__MATERIAL FOR THIS EXERCISE__.
----
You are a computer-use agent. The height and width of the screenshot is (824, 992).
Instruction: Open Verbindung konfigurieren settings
----
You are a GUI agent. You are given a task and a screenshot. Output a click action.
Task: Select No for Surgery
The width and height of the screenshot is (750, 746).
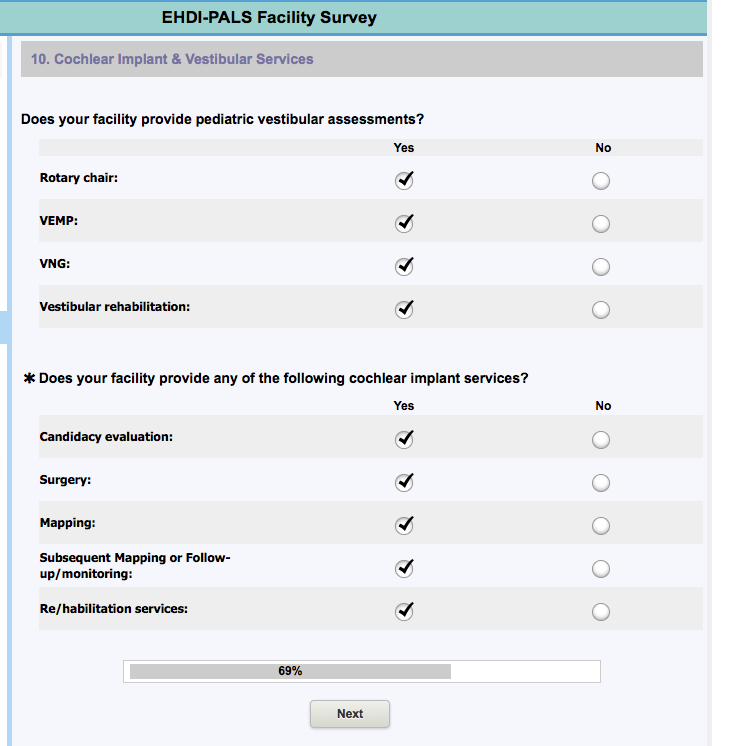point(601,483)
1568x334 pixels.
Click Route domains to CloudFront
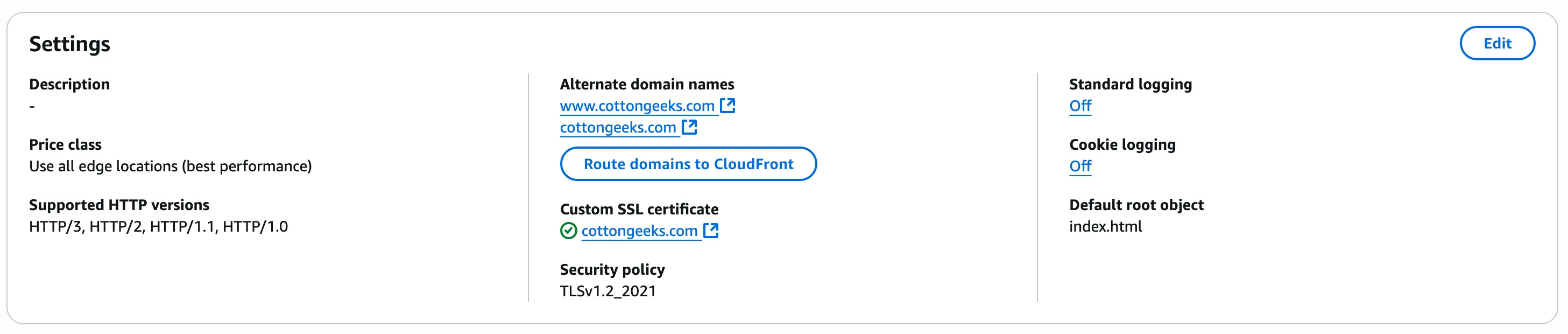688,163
----
__DIRECTIONS__.
Lines wanted from the listing above: the line with "You are a computer-use" up to and including the line with "Instruction: Open Verbindung". Please write them out exactly, adding nothing else.

__ANSWER SECTION__.
You are a computer-use agent. The height and width of the screenshot is (824, 992).
Instruction: Open Verbindung konfigurieren settings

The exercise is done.